From the line that contains "[toolbar] (1025, 483)" down to the final line below, please repeat each line exactly and nothing more, with no pictures.

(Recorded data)

- Opening Delimiter -

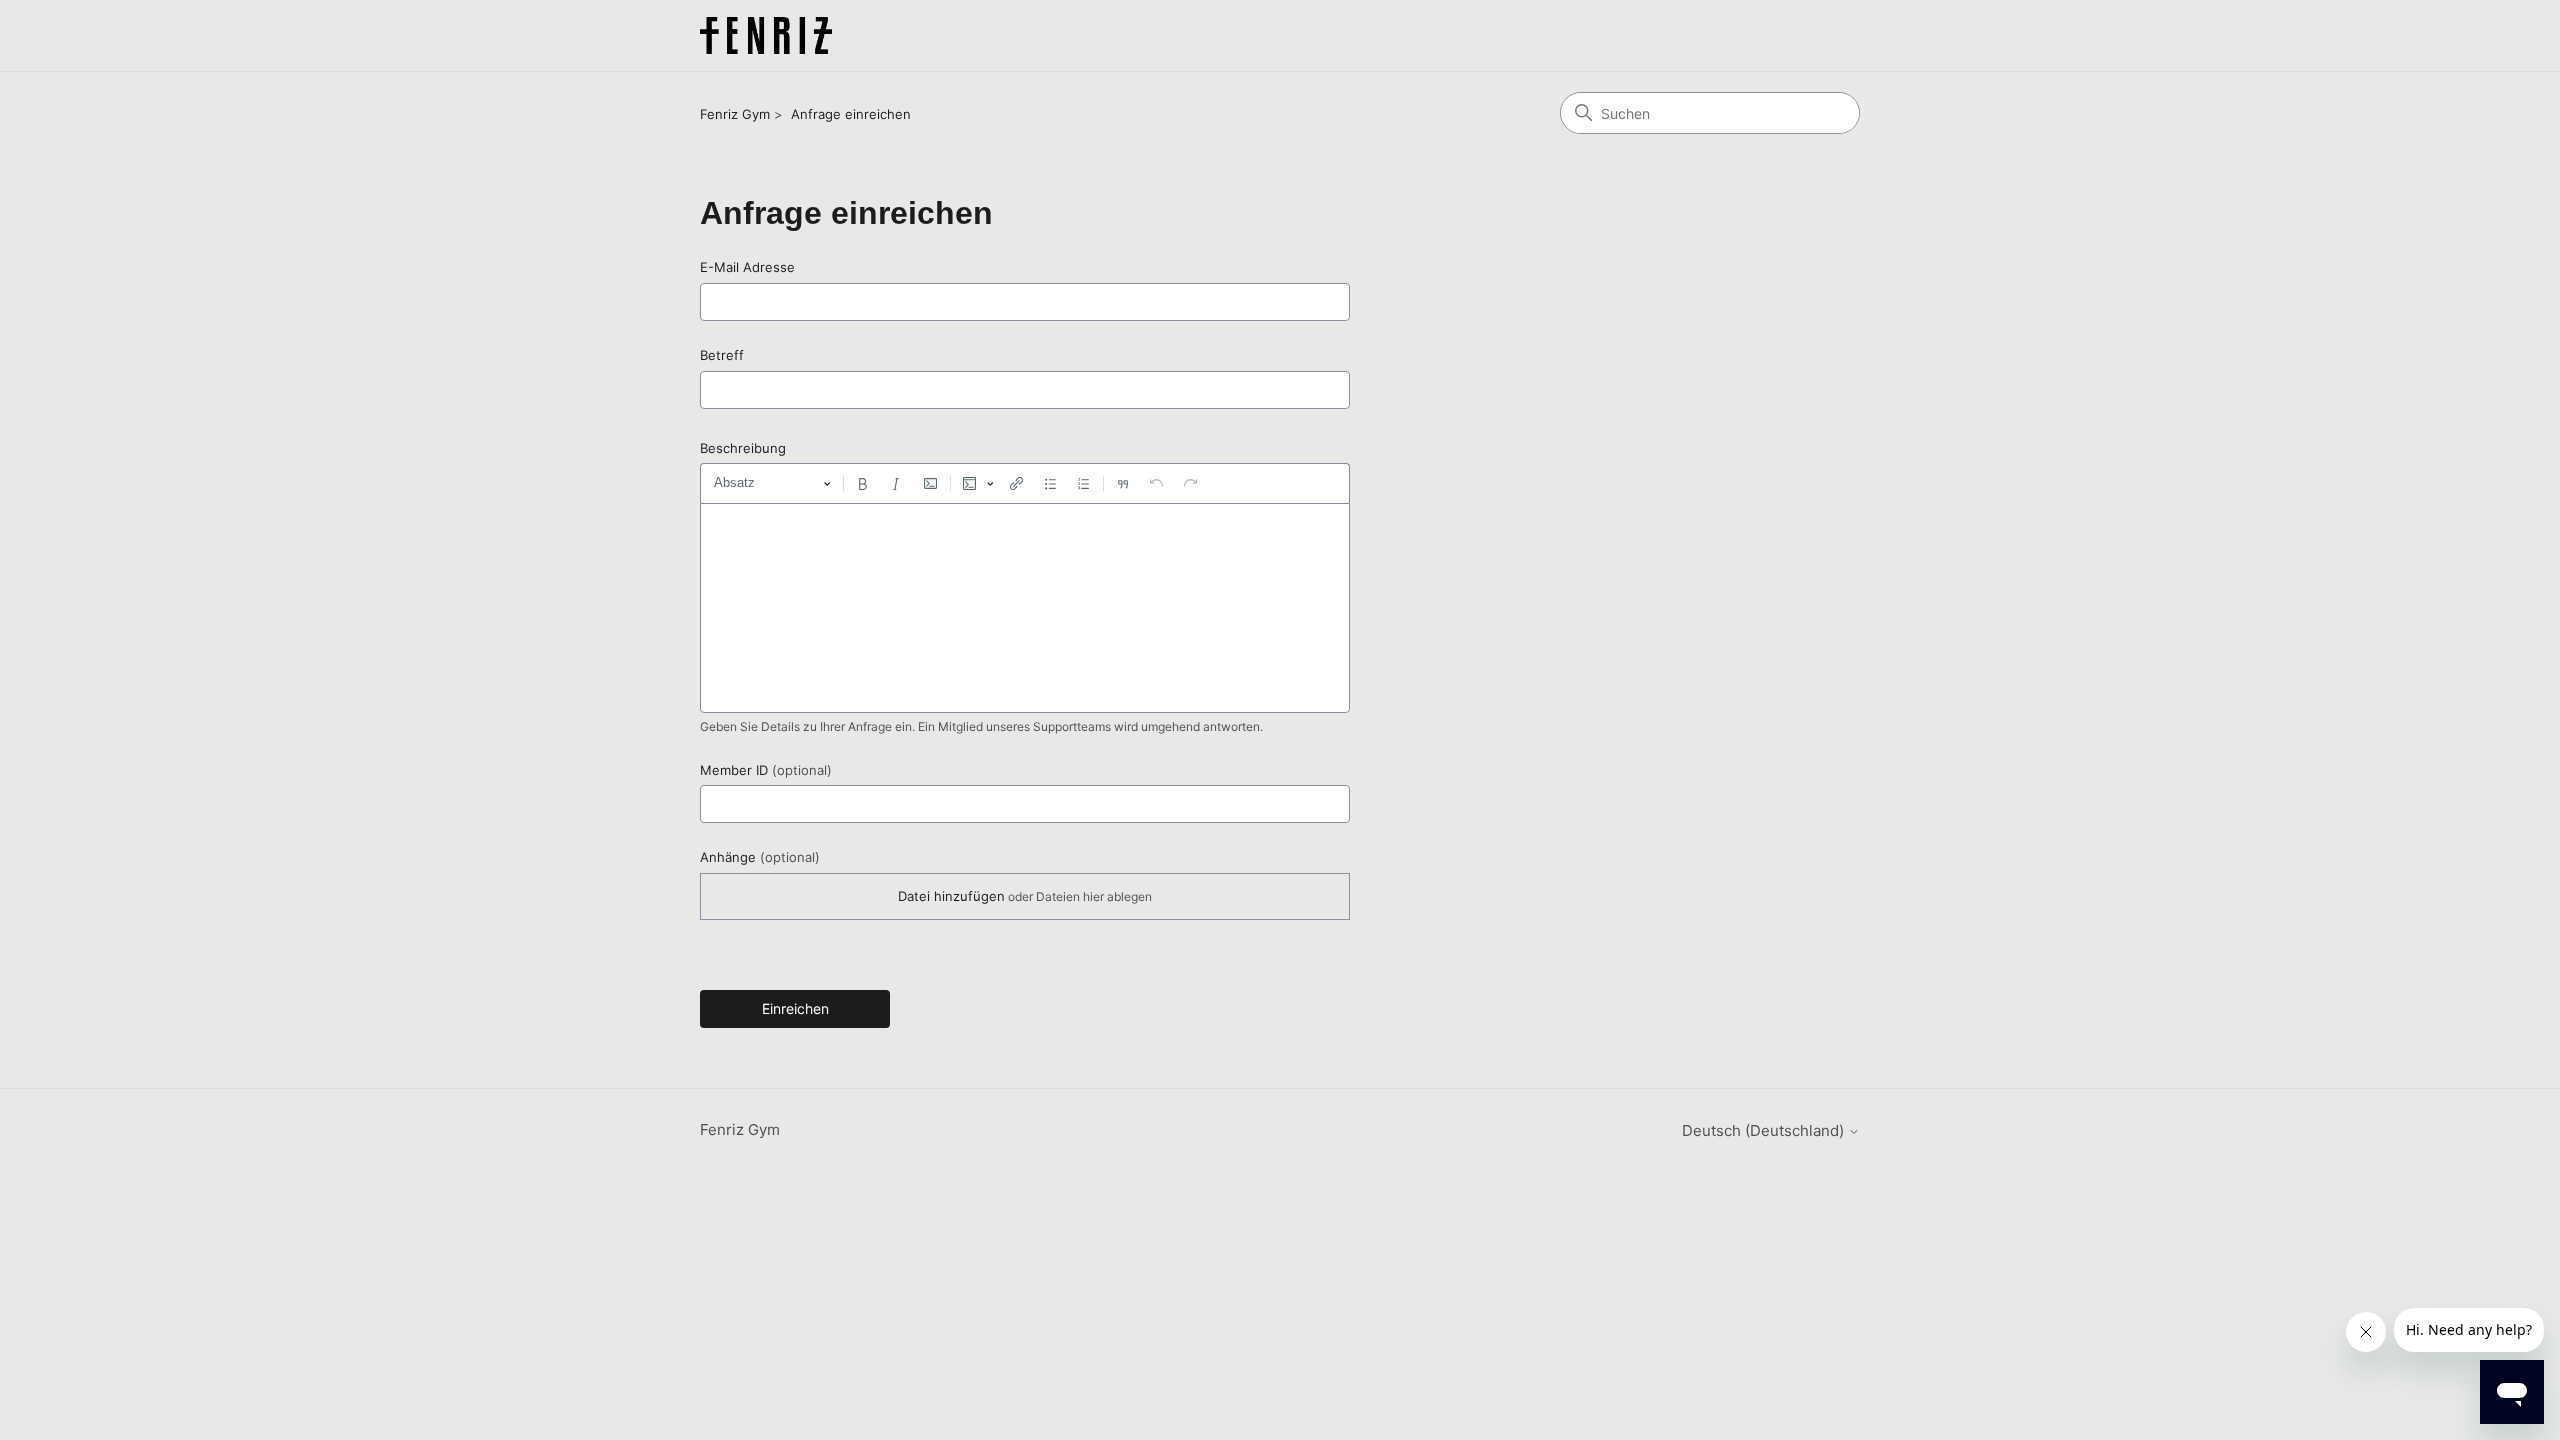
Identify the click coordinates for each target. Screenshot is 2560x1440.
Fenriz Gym (735, 114)
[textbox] (1025, 608)
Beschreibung (743, 448)
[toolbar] (1025, 483)
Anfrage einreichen (851, 114)
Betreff (722, 355)
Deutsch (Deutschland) (1765, 1130)
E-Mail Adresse (747, 267)
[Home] (766, 35)
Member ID (766, 770)
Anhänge (760, 857)
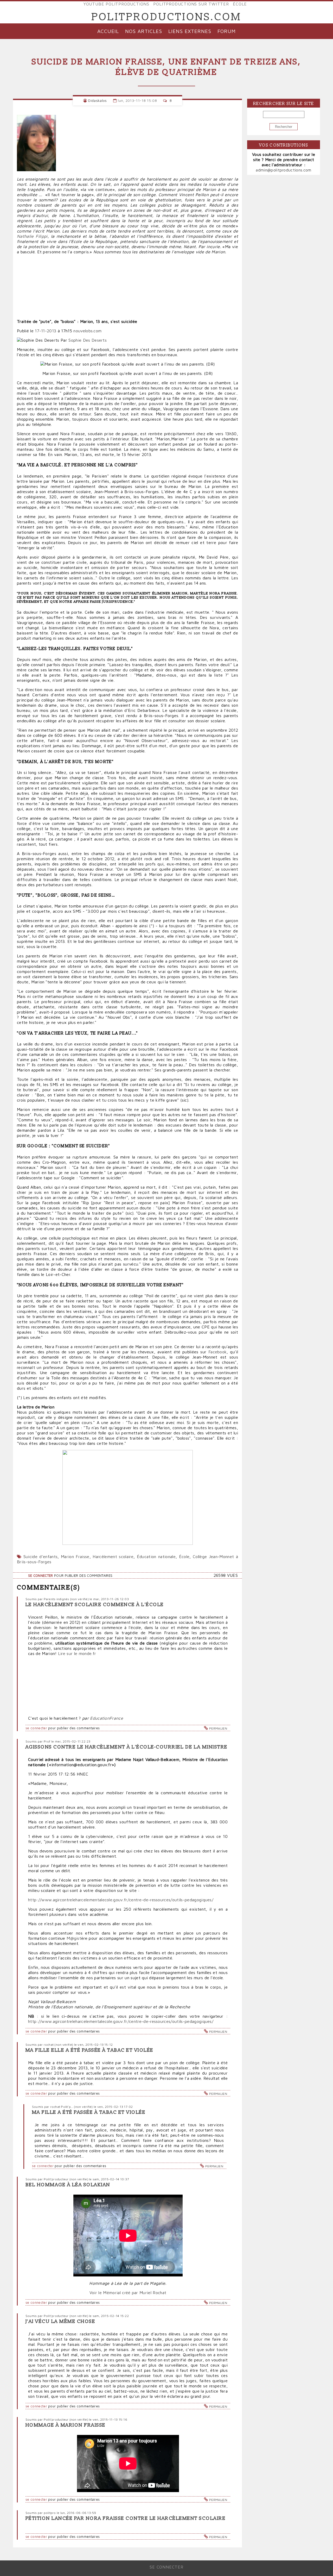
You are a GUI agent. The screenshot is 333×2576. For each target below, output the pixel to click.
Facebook (217, 1351)
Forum (226, 31)
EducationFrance (106, 1718)
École (240, 4)
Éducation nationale (156, 1556)
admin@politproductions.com (283, 170)
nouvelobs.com (87, 330)
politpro (50, 2513)
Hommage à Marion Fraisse (65, 2425)
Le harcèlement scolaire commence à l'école (94, 1605)
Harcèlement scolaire (113, 1556)
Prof (47, 1741)
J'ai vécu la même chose (60, 2322)
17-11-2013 (45, 330)
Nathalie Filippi (32, 236)
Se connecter (40, 1576)
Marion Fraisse (75, 1556)
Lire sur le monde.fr (77, 1653)
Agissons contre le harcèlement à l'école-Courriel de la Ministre (126, 1747)
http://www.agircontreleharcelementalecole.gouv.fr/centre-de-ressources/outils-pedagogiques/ (120, 1899)
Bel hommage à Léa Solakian (67, 2185)
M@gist (74, 1938)
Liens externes (189, 31)
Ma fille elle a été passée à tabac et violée (89, 2050)
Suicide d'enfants (40, 1556)
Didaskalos (97, 100)
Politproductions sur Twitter (191, 4)
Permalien (218, 1728)
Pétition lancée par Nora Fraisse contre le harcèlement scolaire (125, 2518)
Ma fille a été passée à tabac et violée (88, 2112)
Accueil (108, 31)
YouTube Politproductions (116, 4)
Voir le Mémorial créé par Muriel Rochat (127, 2292)
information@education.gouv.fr (82, 1764)
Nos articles (143, 31)
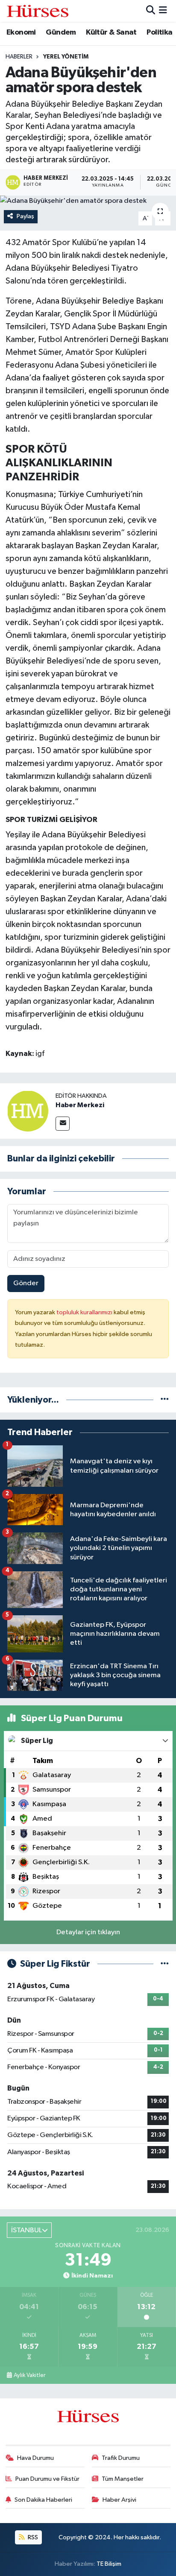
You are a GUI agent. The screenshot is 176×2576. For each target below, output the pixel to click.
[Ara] (150, 11)
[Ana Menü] (163, 11)
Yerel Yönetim (65, 57)
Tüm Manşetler (123, 2479)
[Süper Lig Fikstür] (165, 1964)
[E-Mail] (63, 1124)
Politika (159, 32)
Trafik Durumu (121, 2458)
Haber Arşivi (119, 2500)
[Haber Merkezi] (27, 1110)
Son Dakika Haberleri (43, 2500)
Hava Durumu (35, 2458)
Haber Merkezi (80, 1105)
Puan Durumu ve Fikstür (47, 2479)
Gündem (61, 32)
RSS (32, 2537)
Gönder (25, 1283)
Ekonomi (21, 32)
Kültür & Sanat (111, 32)
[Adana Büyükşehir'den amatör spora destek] (88, 201)
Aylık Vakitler (29, 2375)
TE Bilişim (109, 2564)
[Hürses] (38, 11)
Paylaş (25, 216)
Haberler (19, 57)
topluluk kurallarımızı (85, 1312)
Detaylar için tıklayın (88, 1932)
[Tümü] (165, 1399)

- Closing Delimiter -

:: Written solution ::
[toolbar] (1025, 483)
Anfrage einreichen (851, 114)
Betreff (722, 355)
Deutsch (Deutschland) (1765, 1130)
E-Mail Adresse (747, 267)
[Home] (766, 35)
Member ID (766, 770)
Anhänge (760, 857)
You are a GUI agent. The screenshot is 333×2576. For each target below, output the pixel to click.
Facebook (217, 1351)
Forum (226, 31)
EducationFrance (106, 1718)
École (240, 4)
Éducation nationale (156, 1556)
admin@politproductions.com (283, 170)
nouvelobs.com (87, 330)
politpro (50, 2513)
Hommage à Marion Fraisse (65, 2425)
Le harcèlement scolaire commence à l'école (94, 1605)
Harcèlement scolaire (113, 1556)
Prof (47, 1741)
J'ai vécu la même chose (60, 2322)
17-11-2013 (45, 330)
Nathalie Filippi (32, 236)
Se connecter (40, 1576)
Marion Fraisse (75, 1556)
Lire sur le monde.fr (77, 1653)
Agissons contre le harcèlement à l'école-Courriel de la Ministre (126, 1747)
http://www.agircontreleharcelementalecole.gouv.fr/centre-de-ressources/outils-pedagogiques/ (120, 1899)
Bel hommage à Léa Solakian (67, 2185)
M@gist (74, 1938)
Liens externes (189, 31)
Ma fille elle a été passée à tabac et violée (89, 2050)
Suicide d'enfants (40, 1556)
Didaskalos (97, 100)
Politproductions sur Twitter (191, 4)
Permalien (218, 1728)
Pétition lancée par Nora Fraisse contre le harcèlement scolaire (125, 2518)
Ma fille a été passée à tabac et violée (88, 2112)
Accueil (108, 31)
YouTube Politproductions (116, 4)
Voir le Mémorial créé par Muriel Rochat (127, 2292)
information@education.gouv.fr (82, 1764)
Nos articles (143, 31)
You are a GUI agent. The screenshot is 176×2576. For each target below, output the pixel to click.
[Ara] (150, 11)
[Ana Menü] (163, 11)
Yerel Yönetim (65, 57)
Tüm Manşetler (123, 2479)
[Süper Lig Fikstür] (165, 1964)
[E-Mail] (63, 1124)
Politika (159, 32)
Trafik Durumu (121, 2458)
Haber Arşivi (119, 2500)
[Haber Merkezi] (27, 1110)
Son Dakika Haberleri (43, 2500)
Hava Durumu (35, 2458)
Haber Merkezi (80, 1105)
Puan Durumu ve Fikstür (47, 2479)
Gündem (61, 32)
RSS (32, 2537)
Gönder (25, 1283)
Ekonomi (21, 32)
Kültür & Sanat (111, 32)
[Adana Büyükşehir'den amatör spora destek] (88, 201)
Aylık Vakitler (29, 2375)
TE Bilişim (109, 2564)
[Hürses] (38, 11)
Paylaş (25, 216)
Haberler (19, 57)
topluluk kurallarımızı (85, 1312)
Detaylar için tıklayın (88, 1932)
[Tümü] (165, 1399)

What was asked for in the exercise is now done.